:: DOCUMENT EXCERPT ::
::::::::::
In the finale episode of his Beyond Matariki series, Matamua (2020, August 6) relays his hopes and aspirations on his viewers, stating:
My hope is that we begin to reconnect with our environment, to synch our lives back into the natural ebbing and flowing of the world. We [need to] understand that we are not in charge of the world, and all its resources, and the planet, but are actually part of it. I hope that we begin to live our lives with a much broader sense of everything that encompasses who and what we are, not just natural resources as part of the economy, but the earth, the stars, the moon, the sun, the trees, the animals, as an extension of who we are. I hope that we are able to embed some of the lessons of our ancestors into our everyday lives that we can begin to practice some of these lessons, and some of these cultural activities, and spiritual activities in a way that enriches our lives in a way that is more sustainable and reconnects us to our past, in order to help us survive in the future.
Never once did our ancestors think themselves above or higher than “the earth, the stars, the moon, the sun, the trees, the animal.” On the contrary, they were treated as superiors, and at the very least, as equals. What did our ancestors mean then when they expressed:
Unuhia te rito o te harakeke, kei hea te kōmako, e kō e? Whakatairangitia, rere ki uta, rere ki tai; ui mai koe ki a au, he aha te mea nui o tēnei ao? Māku e kī atu: he tangata, he tangata, he tangata!
Remove the centre shoot of the flax, and where will the bellbird sing? It will mill around, fly inland, fly seawards, and I urge you to ask me, what is the greatest thing in the world? And I will respond by saying: it is people, it is people, it is people!
Meri Ngāroto, Te Aupōuri, date unknown
According to Henare (2016, November 29), this whakatauākī was a remark made by a Te Aupōuri tūpuna named Meri Ngāroto to her father, who offered her to a rival tribe as a tatau pounamu (peace offering), knowing she was unable to bear children. So this whakatauākī that is often misquoted to support the narcissistic view that people are the most important thing in this world means something completely different.
::::::::::
:: WORK TO DO ::
Reproduce everything from "Remove the centre" down to "it is people!" in the passage about the Matariki series and the flax saying.

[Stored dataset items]
::::::::::
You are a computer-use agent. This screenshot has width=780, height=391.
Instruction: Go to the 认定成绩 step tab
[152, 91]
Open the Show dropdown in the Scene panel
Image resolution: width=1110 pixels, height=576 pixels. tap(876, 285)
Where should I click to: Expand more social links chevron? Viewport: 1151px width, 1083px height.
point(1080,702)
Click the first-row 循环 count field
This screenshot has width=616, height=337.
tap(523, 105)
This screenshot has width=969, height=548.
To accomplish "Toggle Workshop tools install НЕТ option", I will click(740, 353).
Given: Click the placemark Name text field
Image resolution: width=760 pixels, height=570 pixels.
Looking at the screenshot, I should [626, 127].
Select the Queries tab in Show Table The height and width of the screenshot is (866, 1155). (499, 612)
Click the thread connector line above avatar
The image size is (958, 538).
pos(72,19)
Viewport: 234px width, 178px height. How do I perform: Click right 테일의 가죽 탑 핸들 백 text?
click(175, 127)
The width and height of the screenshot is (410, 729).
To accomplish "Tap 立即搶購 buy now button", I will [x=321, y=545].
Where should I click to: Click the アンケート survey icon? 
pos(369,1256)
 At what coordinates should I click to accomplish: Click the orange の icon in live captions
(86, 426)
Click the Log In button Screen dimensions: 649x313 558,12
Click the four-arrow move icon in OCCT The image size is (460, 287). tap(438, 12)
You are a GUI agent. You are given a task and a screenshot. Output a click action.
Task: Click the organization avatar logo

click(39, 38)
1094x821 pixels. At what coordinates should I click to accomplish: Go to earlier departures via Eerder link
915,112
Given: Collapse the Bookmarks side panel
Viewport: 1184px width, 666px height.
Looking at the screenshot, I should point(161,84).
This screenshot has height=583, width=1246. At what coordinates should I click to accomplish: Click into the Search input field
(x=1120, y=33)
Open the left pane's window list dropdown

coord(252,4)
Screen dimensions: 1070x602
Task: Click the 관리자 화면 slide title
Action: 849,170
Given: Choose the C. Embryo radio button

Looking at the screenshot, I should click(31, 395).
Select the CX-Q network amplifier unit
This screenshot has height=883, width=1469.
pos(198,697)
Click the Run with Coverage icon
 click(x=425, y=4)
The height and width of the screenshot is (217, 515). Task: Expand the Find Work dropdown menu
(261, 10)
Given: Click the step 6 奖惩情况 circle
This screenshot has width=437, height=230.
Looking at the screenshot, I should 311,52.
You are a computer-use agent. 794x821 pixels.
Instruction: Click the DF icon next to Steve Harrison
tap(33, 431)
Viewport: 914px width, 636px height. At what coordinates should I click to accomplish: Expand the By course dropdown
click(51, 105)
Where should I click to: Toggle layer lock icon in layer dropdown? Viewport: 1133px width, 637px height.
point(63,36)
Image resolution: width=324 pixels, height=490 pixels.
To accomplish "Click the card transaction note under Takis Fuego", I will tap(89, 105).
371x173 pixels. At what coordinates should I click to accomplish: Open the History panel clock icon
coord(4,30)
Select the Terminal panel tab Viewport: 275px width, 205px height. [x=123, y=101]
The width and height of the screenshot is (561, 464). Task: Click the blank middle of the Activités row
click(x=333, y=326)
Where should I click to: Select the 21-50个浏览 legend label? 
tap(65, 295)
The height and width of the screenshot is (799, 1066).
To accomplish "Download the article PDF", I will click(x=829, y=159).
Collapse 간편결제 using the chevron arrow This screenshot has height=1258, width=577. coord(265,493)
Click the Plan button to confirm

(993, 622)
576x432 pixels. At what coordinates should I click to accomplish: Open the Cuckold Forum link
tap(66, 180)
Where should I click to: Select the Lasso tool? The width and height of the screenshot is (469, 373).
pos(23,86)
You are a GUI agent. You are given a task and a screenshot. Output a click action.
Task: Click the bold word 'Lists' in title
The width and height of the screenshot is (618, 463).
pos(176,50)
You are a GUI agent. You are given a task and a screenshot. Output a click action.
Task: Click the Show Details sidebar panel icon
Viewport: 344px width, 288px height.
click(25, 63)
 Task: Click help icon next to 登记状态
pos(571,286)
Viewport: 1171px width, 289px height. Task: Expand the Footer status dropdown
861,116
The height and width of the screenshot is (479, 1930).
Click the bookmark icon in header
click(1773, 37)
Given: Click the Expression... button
::::::::::
:: EXERCISE RESPONSE ::
Remove the centre shoot of the flax, and where will the bellbird sing? It will mill around, fly inland, fly seawards, and I urge you to ask me, what is the greatest thing in the world? And I will respond by saying: it is people, it is people, it is people!